Source records:
####
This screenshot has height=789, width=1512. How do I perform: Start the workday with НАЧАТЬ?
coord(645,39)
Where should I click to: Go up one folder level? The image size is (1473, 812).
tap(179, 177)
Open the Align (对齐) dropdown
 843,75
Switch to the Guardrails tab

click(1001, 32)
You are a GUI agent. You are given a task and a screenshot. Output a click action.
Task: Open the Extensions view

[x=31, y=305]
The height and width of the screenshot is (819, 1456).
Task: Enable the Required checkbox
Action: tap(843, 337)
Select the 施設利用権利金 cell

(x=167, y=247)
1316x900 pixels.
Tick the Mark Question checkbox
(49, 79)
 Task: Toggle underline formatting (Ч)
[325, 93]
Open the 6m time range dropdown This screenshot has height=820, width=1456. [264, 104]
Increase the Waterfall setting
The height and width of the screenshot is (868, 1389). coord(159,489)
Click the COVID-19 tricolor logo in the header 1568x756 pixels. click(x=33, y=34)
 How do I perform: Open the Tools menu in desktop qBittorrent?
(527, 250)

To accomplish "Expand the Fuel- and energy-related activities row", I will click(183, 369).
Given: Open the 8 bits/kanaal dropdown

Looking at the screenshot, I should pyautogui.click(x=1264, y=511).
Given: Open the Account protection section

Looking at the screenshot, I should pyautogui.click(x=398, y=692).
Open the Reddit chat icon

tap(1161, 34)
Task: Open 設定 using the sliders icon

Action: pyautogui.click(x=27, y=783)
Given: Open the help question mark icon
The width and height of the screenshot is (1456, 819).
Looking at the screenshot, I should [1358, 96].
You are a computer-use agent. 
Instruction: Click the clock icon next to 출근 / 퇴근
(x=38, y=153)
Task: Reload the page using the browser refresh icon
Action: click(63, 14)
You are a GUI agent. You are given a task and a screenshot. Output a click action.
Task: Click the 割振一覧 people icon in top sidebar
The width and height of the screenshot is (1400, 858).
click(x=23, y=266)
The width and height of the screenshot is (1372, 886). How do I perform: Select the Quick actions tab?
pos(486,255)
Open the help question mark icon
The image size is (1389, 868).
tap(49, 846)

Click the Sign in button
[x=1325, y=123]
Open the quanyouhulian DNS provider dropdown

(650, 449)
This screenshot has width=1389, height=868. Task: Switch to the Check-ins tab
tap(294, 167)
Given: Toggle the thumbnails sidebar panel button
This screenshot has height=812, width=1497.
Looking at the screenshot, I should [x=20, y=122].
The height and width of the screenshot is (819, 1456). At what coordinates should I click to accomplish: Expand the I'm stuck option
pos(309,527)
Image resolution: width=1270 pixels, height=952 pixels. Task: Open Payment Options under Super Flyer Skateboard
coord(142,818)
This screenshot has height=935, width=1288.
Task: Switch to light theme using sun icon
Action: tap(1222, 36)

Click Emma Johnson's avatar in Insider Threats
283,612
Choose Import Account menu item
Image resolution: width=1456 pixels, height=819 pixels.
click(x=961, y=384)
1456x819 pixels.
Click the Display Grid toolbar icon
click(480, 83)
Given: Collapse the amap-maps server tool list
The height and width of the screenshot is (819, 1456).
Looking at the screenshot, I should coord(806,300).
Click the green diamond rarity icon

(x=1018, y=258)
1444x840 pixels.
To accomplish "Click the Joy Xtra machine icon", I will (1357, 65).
####
- _Work to complete_
Set the data down again in full. Keep it exact.

- _Output of the task_
This screenshot has height=789, width=1512. How do I perform: Start the workday with НАЧАТЬ?
coord(645,39)
Where should I click to: Go up one folder level? The image size is (1473, 812).
tap(179, 177)
Open the Align (对齐) dropdown
 843,75
Switch to the Guardrails tab

click(1001, 32)
You are a GUI agent. You are given a task and a screenshot. Output a click action.
Task: Open the Extensions view

[x=31, y=305]
The height and width of the screenshot is (819, 1456).
Task: Enable the Required checkbox
Action: tap(843, 337)
Select the 施設利用権利金 cell

(x=167, y=247)
1316x900 pixels.
Tick the Mark Question checkbox
(49, 79)
 Task: Toggle underline formatting (Ч)
[325, 93]
Open the 6m time range dropdown This screenshot has height=820, width=1456. [264, 104]
Increase the Waterfall setting
The height and width of the screenshot is (868, 1389). coord(159,489)
Click the COVID-19 tricolor logo in the header 1568x756 pixels. click(x=33, y=34)
 How do I perform: Open the Tools menu in desktop qBittorrent?
(527, 250)

To accomplish "Expand the Fuel- and energy-related activities row", I will click(183, 369).
Given: Open the 8 bits/kanaal dropdown

Looking at the screenshot, I should pyautogui.click(x=1264, y=511).
Given: Open the Account protection section

Looking at the screenshot, I should pyautogui.click(x=398, y=692).
Open the Reddit chat icon

tap(1161, 34)
Task: Open 設定 using the sliders icon

Action: pyautogui.click(x=27, y=783)
Given: Open the help question mark icon
The width and height of the screenshot is (1456, 819).
Looking at the screenshot, I should [1358, 96].
You are a computer-use agent. 
Instruction: Click the clock icon next to 출근 / 퇴근
(x=38, y=153)
Task: Reload the page using the browser refresh icon
Action: click(63, 14)
You are a GUI agent. You are given a task and a screenshot. Output a click action.
Task: Click the 割振一覧 people icon in top sidebar
The width and height of the screenshot is (1400, 858).
click(x=23, y=266)
The width and height of the screenshot is (1372, 886). How do I perform: Select the Quick actions tab?
pos(486,255)
Open the help question mark icon
The image size is (1389, 868).
tap(49, 846)

Click the Sign in button
[x=1325, y=123]
Open the quanyouhulian DNS provider dropdown

(650, 449)
This screenshot has width=1389, height=868. Task: Switch to the Check-ins tab
tap(294, 167)
Given: Toggle the thumbnails sidebar panel button
This screenshot has height=812, width=1497.
Looking at the screenshot, I should [x=20, y=122].
The height and width of the screenshot is (819, 1456). At what coordinates should I click to accomplish: Expand the I'm stuck option
pos(309,527)
Image resolution: width=1270 pixels, height=952 pixels. Task: Open Payment Options under Super Flyer Skateboard
coord(142,818)
This screenshot has height=935, width=1288.
Task: Switch to light theme using sun icon
Action: tap(1222, 36)

Click Emma Johnson's avatar in Insider Threats
283,612
Choose Import Account menu item
Image resolution: width=1456 pixels, height=819 pixels.
click(x=961, y=384)
1456x819 pixels.
Click the Display Grid toolbar icon
click(480, 83)
Given: Collapse the amap-maps server tool list
The height and width of the screenshot is (819, 1456).
Looking at the screenshot, I should coord(806,300).
Click the green diamond rarity icon

(x=1018, y=258)
1444x840 pixels.
To accomplish "Click the Joy Xtra machine icon", I will (1357, 65).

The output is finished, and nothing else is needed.